5
votes

I have a requirement to insert streaming of records into Hive partitioned table. The table structure is something like

CREATE TABLE store_transation (
     item_name string,
     item_count int,
     bill_number int,
) PARTITIONED BY (
   yyyy_mm_dd string
);

I would like to understand how Hive handles inserts in the internal table.

Does all record insert into a single file inside the yyyy_mm_dd=2018_08_31 directory? Or hive splits into multiple files inside a partition, if so when?

Which one performs well from the following in case of per day 1 million records and the querying pattern is going to be between date range?

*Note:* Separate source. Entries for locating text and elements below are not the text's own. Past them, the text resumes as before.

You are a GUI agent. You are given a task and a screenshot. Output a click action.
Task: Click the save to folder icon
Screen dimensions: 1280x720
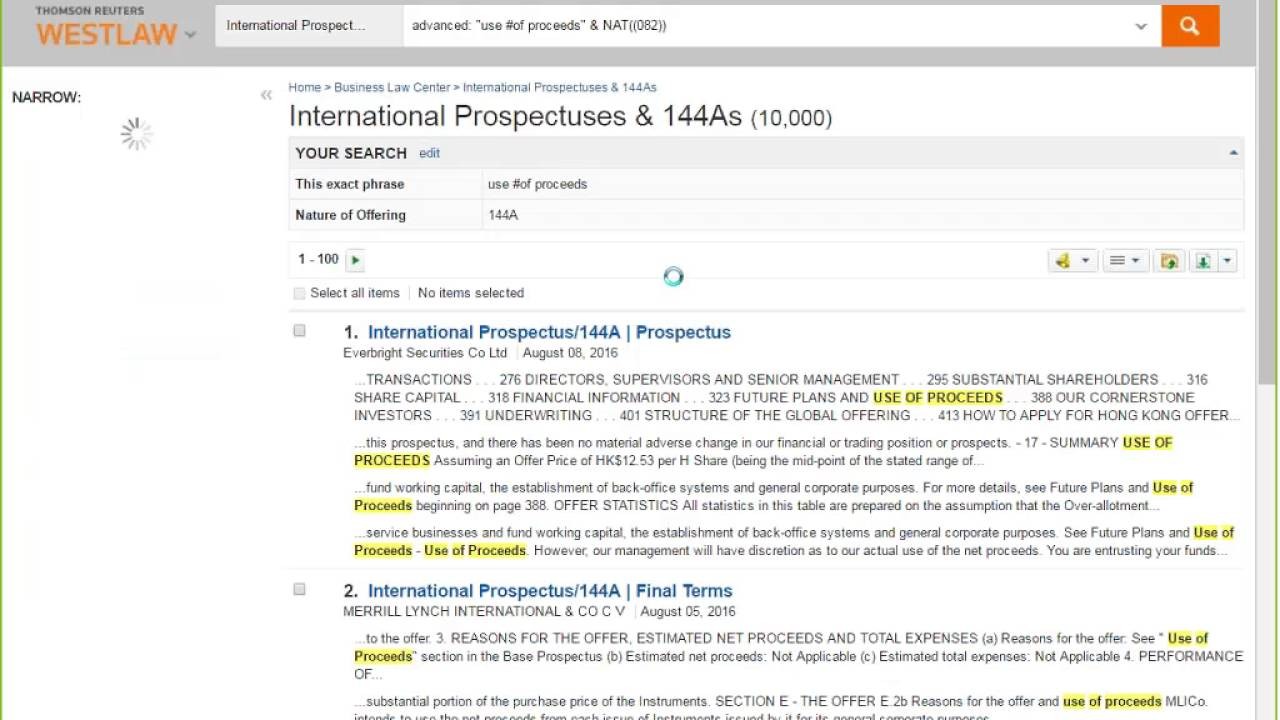[x=1168, y=261]
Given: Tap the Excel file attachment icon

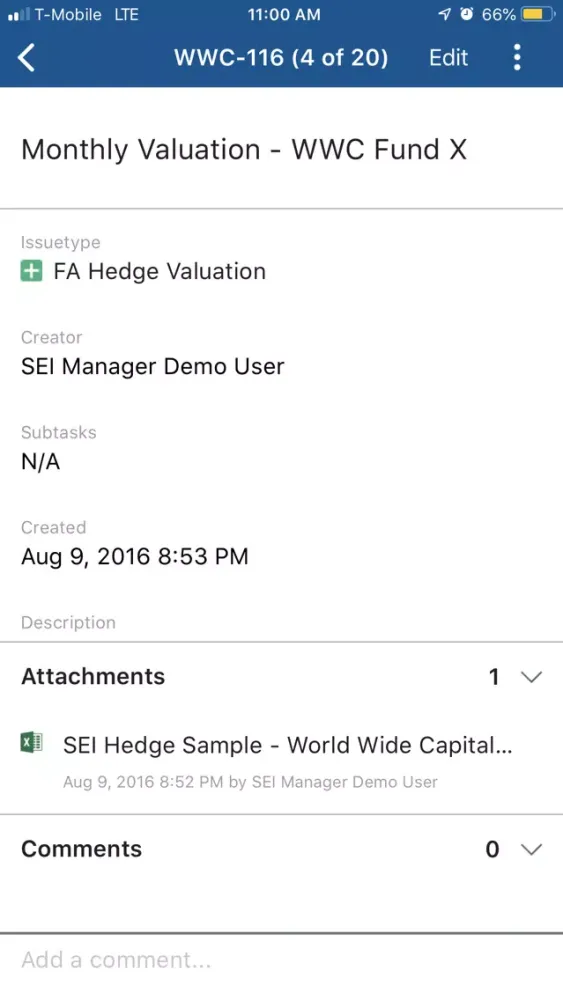Looking at the screenshot, I should [x=31, y=743].

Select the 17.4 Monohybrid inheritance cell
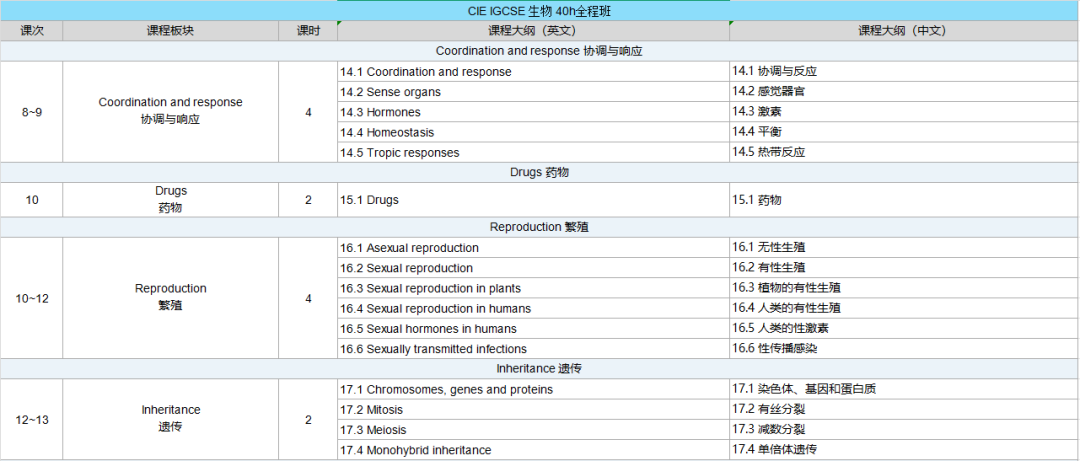(x=533, y=450)
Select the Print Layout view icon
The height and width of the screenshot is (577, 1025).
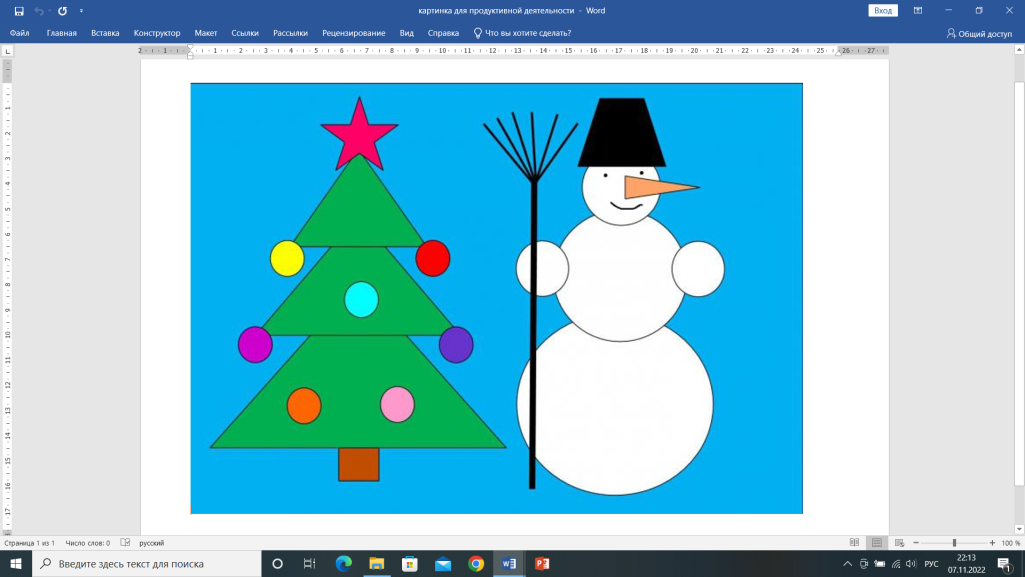[x=876, y=543]
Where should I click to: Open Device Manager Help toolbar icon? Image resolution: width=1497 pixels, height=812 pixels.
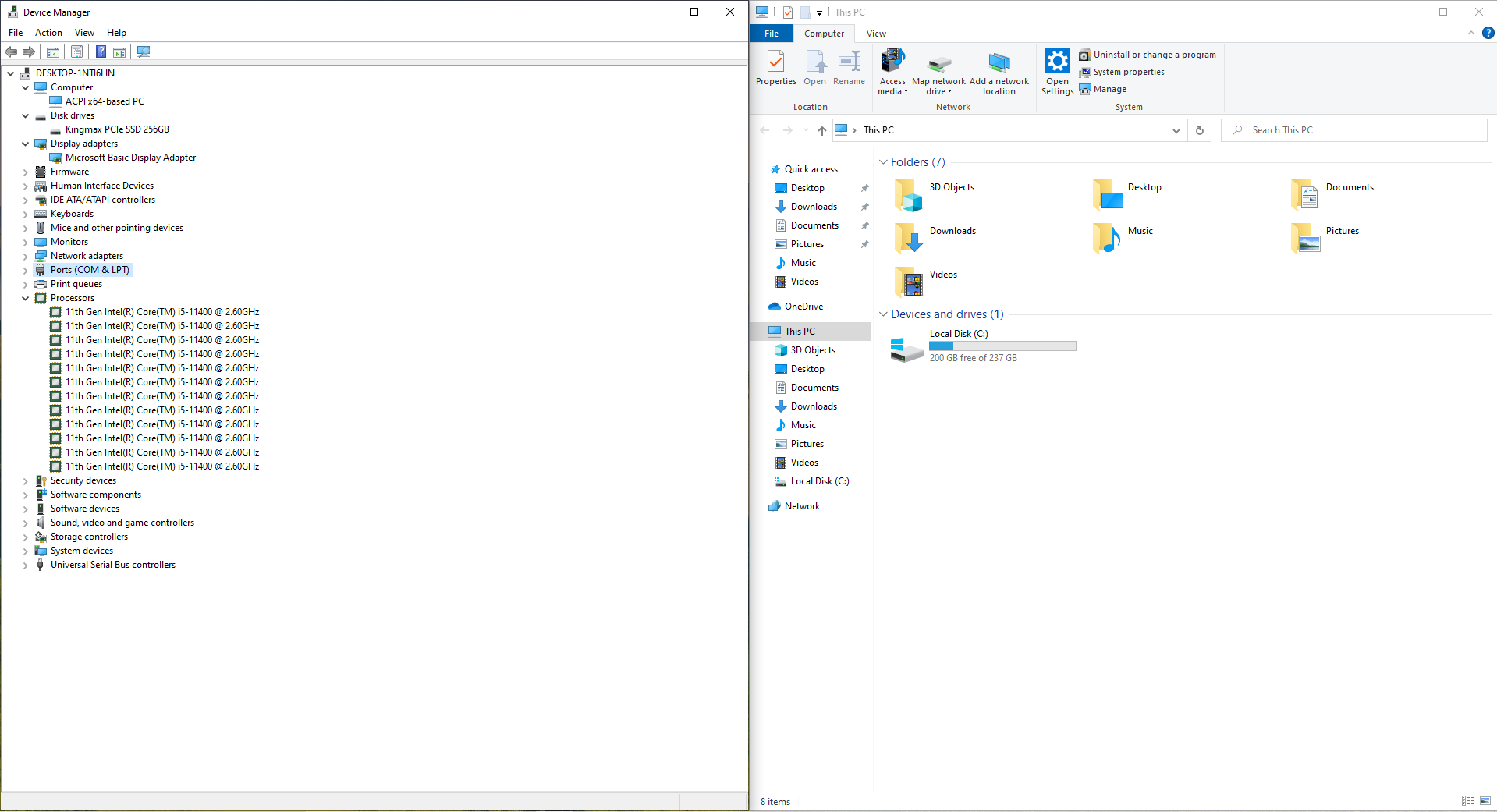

  1. No partition in the internal table
  2. Partition by date, each date has only one file
  3. Partition by date, each date has more than one file
1

1 Answers

4
votes

Insert will perform the same in all your cases because insert does not not query your existing data (unless you are inserting using select from itself) and normally each container will create it's own file unless file merge is configured.

Querying the data using date range will perform better if the table is partitioned by date. Too many files may cause performance degradation, so you may want to merge files during insert. What is too many files? Like hundreds or even thousands per daily partition. Having few files per partition will not cause performance problems, you do not need to merge them.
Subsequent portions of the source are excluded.